L’H. : Diriez-vous que le Japon aujourd’hui est une puissance ?
K. P.-V. : S’il y a une puissance japonaise, c’est une puissance « postmoderne », qui n’est pas fondée sur le rapport de force. Elle se fonde sur l’économie, la culture, la capacité d’intervention dans les institutions internationales sur les questions d’environnement, d’aide humanitaire, de promotion de la démocratie. Le Japon est très présent à l’ONU dont il est un des très gros contributeurs (il n’a d’ailleurs pas renoncé à obtenir un siège permanent au Conseil de sécurité). L’Organisation mondiale de la santé (OMS) et le Haut-Commissariat aux réfugiés ont longtemps été tenus par des Japonais ; l’envoyé spécial de l’ONU en ex-Yougoslavie était un Japonais.
Les Japonais agissent souvent dans les coulisses, avec discrétion. Ainsi dans les comités parallèles aux réunions de l’Asean+3 (l’Association des nations de l’Asie du Sud-Est à laquelle se joignent le Japon, la Chine, la Corée du Sud86). Ils y discutent des manières de soutenir les ONG, la société civile pour aider les mouvements démocratiques.

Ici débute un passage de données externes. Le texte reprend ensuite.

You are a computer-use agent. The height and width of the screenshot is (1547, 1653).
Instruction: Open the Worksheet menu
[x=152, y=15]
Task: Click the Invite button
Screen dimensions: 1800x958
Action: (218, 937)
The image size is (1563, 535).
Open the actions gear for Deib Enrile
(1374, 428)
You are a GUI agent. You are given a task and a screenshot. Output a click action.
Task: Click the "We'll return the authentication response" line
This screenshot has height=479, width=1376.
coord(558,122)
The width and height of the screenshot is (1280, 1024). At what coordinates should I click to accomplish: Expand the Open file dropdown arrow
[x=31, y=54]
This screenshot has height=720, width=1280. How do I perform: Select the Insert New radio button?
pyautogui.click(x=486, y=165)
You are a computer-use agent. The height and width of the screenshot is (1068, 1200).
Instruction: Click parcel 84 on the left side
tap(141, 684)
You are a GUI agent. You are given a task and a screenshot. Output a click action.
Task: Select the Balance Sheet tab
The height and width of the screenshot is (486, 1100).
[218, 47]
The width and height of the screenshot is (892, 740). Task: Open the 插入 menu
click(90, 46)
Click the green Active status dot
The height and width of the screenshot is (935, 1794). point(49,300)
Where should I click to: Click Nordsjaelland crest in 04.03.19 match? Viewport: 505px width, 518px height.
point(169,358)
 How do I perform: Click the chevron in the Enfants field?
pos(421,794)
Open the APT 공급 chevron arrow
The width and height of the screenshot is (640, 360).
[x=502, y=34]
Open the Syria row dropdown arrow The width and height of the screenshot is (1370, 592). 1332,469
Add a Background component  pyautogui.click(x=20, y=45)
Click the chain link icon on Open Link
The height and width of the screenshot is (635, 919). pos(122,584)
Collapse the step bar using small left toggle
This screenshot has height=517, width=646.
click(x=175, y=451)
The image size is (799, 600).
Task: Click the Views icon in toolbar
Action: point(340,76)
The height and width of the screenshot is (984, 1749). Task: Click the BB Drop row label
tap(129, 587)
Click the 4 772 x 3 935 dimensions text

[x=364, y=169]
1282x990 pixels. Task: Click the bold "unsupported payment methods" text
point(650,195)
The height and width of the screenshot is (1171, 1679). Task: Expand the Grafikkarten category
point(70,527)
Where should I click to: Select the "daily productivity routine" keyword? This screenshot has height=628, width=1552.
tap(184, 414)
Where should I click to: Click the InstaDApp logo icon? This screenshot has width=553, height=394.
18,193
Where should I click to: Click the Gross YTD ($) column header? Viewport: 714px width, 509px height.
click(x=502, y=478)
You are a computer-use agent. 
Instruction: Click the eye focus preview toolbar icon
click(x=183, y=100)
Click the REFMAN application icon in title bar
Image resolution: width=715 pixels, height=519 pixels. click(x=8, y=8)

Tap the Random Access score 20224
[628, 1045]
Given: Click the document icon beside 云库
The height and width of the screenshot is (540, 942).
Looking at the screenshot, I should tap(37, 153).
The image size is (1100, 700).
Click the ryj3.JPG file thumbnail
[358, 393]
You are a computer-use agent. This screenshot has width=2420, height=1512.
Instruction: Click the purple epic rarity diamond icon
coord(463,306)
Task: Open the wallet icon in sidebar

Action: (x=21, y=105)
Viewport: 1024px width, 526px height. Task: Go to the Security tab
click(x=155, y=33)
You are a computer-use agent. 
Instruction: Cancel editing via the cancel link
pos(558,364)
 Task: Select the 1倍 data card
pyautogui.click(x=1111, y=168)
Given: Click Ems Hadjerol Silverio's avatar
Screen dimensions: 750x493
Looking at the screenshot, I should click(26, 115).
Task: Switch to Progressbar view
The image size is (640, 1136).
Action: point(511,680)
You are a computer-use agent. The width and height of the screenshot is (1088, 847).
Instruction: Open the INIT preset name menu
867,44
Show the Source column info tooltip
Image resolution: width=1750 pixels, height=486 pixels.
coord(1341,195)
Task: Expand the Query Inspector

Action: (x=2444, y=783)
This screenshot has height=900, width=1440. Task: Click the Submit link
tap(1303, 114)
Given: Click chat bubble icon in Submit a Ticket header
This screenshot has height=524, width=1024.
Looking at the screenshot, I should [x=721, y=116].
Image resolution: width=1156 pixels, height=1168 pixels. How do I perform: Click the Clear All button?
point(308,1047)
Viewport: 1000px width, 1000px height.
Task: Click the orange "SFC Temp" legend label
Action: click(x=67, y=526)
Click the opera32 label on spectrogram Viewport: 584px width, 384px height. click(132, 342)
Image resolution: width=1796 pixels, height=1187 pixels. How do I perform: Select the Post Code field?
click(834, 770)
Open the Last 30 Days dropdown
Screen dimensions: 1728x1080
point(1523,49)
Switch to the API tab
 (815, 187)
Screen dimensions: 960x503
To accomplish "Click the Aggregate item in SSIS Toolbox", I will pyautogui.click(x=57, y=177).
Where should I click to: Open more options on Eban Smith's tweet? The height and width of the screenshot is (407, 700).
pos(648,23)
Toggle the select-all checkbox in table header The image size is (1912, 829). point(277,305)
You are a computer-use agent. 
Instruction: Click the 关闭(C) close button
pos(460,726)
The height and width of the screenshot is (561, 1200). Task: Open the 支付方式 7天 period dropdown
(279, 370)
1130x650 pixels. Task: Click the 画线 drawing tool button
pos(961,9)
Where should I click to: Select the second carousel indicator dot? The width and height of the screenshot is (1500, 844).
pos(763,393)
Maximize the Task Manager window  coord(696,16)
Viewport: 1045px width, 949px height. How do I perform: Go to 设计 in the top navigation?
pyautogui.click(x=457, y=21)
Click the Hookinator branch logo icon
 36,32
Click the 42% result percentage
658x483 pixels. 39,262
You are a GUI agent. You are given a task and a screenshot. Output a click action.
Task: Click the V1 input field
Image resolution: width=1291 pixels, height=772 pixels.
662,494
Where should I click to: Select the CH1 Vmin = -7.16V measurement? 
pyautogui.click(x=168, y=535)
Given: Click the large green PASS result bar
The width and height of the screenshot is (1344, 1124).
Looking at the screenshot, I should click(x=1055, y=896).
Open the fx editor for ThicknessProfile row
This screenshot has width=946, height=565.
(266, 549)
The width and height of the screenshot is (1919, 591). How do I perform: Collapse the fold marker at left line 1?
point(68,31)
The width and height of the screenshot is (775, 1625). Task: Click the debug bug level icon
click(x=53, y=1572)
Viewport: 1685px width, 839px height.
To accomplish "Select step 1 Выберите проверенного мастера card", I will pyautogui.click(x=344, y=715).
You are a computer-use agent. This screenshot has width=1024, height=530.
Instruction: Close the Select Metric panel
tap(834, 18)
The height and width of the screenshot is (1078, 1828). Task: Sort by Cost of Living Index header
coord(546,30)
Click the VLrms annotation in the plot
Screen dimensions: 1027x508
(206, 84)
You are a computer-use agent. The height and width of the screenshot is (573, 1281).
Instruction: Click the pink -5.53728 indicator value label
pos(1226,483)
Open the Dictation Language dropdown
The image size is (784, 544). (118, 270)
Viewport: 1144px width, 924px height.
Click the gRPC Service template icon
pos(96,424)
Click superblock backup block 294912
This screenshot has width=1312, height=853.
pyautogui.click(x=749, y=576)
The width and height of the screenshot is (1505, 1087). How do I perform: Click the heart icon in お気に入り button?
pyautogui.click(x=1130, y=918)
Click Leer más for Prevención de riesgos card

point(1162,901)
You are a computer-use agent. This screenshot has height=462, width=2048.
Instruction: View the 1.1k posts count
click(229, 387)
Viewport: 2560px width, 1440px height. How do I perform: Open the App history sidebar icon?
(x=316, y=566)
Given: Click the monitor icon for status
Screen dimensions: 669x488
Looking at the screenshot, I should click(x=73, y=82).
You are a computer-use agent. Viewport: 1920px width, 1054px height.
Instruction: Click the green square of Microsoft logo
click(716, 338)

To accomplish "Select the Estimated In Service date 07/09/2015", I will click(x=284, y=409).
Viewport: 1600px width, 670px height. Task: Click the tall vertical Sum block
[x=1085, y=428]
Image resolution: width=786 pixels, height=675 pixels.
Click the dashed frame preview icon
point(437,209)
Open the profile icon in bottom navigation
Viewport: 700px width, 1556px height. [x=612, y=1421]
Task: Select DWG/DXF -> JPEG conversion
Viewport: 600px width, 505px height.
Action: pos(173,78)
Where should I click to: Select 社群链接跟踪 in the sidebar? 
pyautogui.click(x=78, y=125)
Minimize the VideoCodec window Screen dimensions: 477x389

Mais est-ce que le monde est prêt pour cette forme d’intervention ? Pour une puissance qui fonctionne par la loi, par le droit, par la consultation, et non par la force ? Je n’en suis pas sûre. On a pu le penser durant une courte période, entre la chute du mur de Berlin et le 11 Septembre : on a cru à la gouvernance globale, au triomphe du multilatéralisme. Sur ce plan, le Japon est proche de l’Union européenne (UE) : l’un et l’autre croient au pouvoir par la norme (imposer au monde des normes économiques, financières, écologiques). En ce sens, le Japon, comme l’UE sont ce que j’appelle des « puissances paradoxales ».
L’H. : Le Japon ne souhaite-t-il pas devenir une puissance « normale », dotée d’une véritable armée ?
K. P.-V. : Les Japonais peuvent aujourd’hui discuter de l’article 9 de la Constitution, de son interprétation, de ses amendements possibles – c’est nouveau. Mais ils ne sont pas prêts, dans leur grande majorité, à abandonner le pacifisme. Année après année les sondages d’opinion montrent que la majorité des Japonais reste attachée à l’article 9. Je ne crois pas possible de mobiliser la population japonaise sur une position de puissance classique. Et le spectre d’une guerre avec la Chine n’est simplement pas possible.